Les gouvernements ne respectent pas leurs promesses. Un bon exemple est le raid de Restigouche en 1981. Le gouvernement accordait aux Mi’kmaw un droit de pêche pour leur subsistance, mais quand la surpêche par les colons blancs s’est mis à menacer les stocks de saumon, le gouvernement a sévit… contre les autochtones [3]. Il a fallu attendre 1999, soit dix-huit ans plus tard, avant que la décision Marshall finisse par trancher que les Mi’kmaw ont le droit de faire… ce que le gouvernement leur avait promis qu’ielles auraient le droit de faire [4]. Le même constat peut être fait pour la Convention de la Baie James et du Nord québécois de 1975. Les autochtones ont accepté·e·s une perte de souveraineté en échange de plus de pouvoir sur les décisions prises sur leurs territoires : cette promesse s’est avérée vide de sens lorsque les autochtones se sont rendus comptes que les postes de décisions promis étaient symboliques et sans pouvoirs réels [5].

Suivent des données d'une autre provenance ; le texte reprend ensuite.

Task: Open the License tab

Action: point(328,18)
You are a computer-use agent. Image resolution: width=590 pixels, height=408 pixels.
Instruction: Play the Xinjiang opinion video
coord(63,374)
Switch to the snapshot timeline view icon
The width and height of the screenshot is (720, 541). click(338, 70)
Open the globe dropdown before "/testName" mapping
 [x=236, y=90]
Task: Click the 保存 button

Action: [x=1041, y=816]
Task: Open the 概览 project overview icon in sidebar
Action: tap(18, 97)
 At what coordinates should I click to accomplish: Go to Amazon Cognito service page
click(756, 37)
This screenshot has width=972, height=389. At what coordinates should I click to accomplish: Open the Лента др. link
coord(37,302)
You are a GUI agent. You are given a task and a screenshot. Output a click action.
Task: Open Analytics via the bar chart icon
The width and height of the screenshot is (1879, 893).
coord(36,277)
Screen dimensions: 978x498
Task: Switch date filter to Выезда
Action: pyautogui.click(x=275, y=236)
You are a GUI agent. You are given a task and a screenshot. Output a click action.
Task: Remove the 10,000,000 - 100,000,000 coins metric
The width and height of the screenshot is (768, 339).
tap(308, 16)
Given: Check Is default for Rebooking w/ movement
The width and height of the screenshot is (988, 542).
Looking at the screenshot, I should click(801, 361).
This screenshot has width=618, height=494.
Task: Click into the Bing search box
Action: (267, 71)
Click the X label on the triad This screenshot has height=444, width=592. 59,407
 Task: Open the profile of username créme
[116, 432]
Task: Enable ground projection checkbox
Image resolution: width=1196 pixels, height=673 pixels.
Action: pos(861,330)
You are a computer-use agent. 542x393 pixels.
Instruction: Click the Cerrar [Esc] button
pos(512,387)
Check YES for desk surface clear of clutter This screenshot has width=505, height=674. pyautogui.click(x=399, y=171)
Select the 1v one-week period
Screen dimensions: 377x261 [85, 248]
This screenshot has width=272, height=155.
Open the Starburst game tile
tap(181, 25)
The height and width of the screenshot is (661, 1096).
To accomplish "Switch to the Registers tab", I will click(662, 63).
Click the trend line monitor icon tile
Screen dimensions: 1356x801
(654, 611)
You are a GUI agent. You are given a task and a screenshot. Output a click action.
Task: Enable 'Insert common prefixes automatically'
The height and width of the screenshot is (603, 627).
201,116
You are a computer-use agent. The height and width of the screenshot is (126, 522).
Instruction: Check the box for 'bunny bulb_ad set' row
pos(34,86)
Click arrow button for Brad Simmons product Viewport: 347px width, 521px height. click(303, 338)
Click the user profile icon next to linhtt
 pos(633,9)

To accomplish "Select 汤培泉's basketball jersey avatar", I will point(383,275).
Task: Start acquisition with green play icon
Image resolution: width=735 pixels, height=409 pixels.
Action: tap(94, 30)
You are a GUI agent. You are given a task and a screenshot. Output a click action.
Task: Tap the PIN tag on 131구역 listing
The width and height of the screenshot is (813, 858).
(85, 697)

Il est difficile pour une minorité forcée d’habiter dans un territoire minuscule de se faire entendre sur la place publique. Personne n’aime faire ces blocages : c’est un travail difficile et draînant, qui résulte en de multiples arrestations ayant des conséquences juridiques, mentales et physiques à long terme. Il s’agit donc d’un mécanisme de dernier recours pour une minorité qui est peu écoutée dans les médias, qui peine à se faire entendre, et surtout à se faire comprendre [6].

 

Sources :

 

Mythe #4 : Le gaz naturel est nécessaire pour faire la transition hors du charbon

Il faut analyser le cycle de vie complet du gaz naturel. Il est vrai que bûler du gaz naturel produit moins de gaz à effet de serre que de brûler du charbon. Par contre, le gaz naturel que CGL essaie de faire passer en territoire Wet’suwet’en provient de la fracturation hydraulique (fracking). Cette approche consiste à injecter une grande quantité de liquide sous la terre, forçant le gaz à s’échapper. Une partie du gaz est captée et acheminée, mais une proportion non-négligeable s’échappe à partir d’autres fissures. Or, le gaz naturel a un potentiel d’effet de serre plus puissant que le CO2. Des analyses récentes indiquent que le gaz naturel obtenu par fracturation hydraulique serait jusqu’à 20 % pire que le charbon, lorsque l’on regarde son cycle de vie complet [1].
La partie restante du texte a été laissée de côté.